The consent order includes a $3.7 billion fine. The bank says it has already remedied some of the issues in the settlement.
12/20/2022 3:00 P.M.
1.5 minute read
The Consumer Financial Protection Bureau on Tuesday released a consent order (PDF) outlining several reported violations on borrower accounts and mortgage modifications by Wells Fargo and fined the bank $3.7 billion.
“Consumers were illegally assessed fees and interest charges on auto and mortgage loans, had their cars wrongly repossessed, and had payments to auto and mortgage loans misapplied by the bank,” according to a news release from the CFPB. “Wells Fargo also charged consumers unlawful surprise overdraft fees and applied other incorrect charges to checking and savings accounts.”
The bureau reports the fine includes more than $2 billion in redress to consumers and a $1.7 billion civil penalty. It notes the bank’s actions impacted over 16 million consumer accounts.
The CFPB’s specific findings include that Wells Fargo:
“Unlawfully repossessed vehicles and bungled borrower accounts, improperly denied mortgage modifications, illegally charged surprise overdraft fees and unlawfully froze consumer accounts and mispresented fee waivers,” according to the news release.
The consent order shows Wells Fargo violated the Consumer Financial Protection Act’s prohibition on unfair and deceptive acts or practices.
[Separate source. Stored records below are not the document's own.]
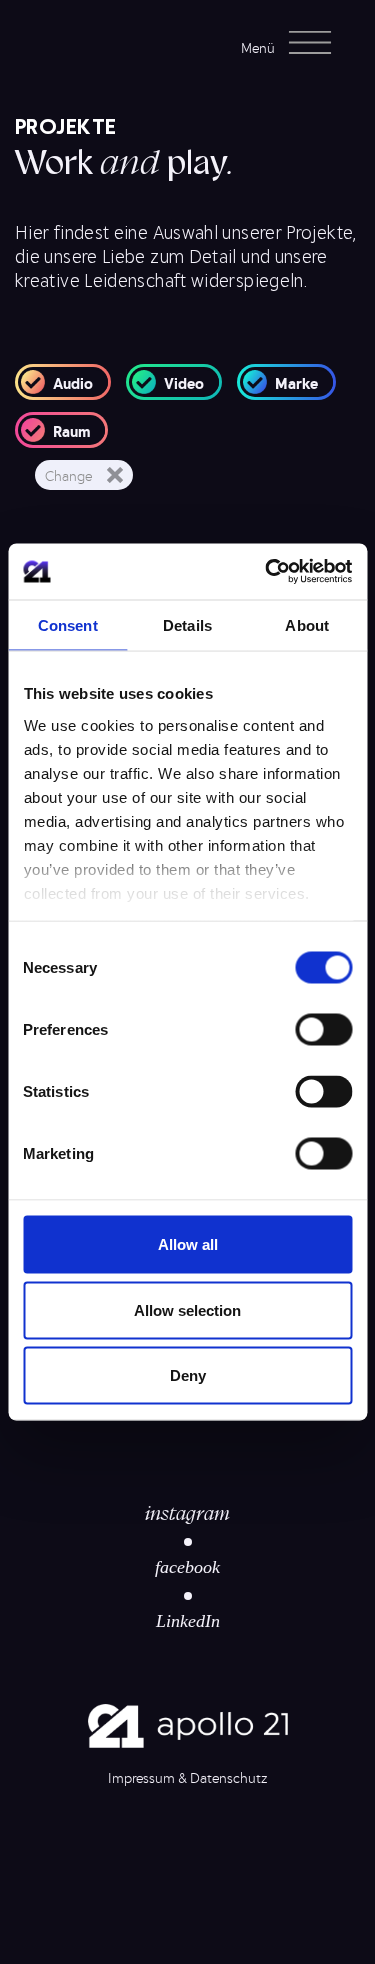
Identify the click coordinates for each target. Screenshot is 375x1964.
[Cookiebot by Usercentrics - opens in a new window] (267, 572)
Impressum (141, 1777)
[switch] (323, 1030)
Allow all (188, 1244)
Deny (188, 1375)
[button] (292, 42)
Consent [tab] (68, 624)
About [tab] (307, 624)
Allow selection (187, 1309)
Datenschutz (228, 1777)
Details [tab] (187, 624)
Charlie Scharf, Wells Fargo’s CEO, said in a news release that the “far-reaching agreement is an important milestone in our work to transform the operating practices at Wells Fargo and to put these issues behind us. We and our regulators have identified a series of unacceptable practices that we have been working systematically to change and provide customer remediation where warranted.”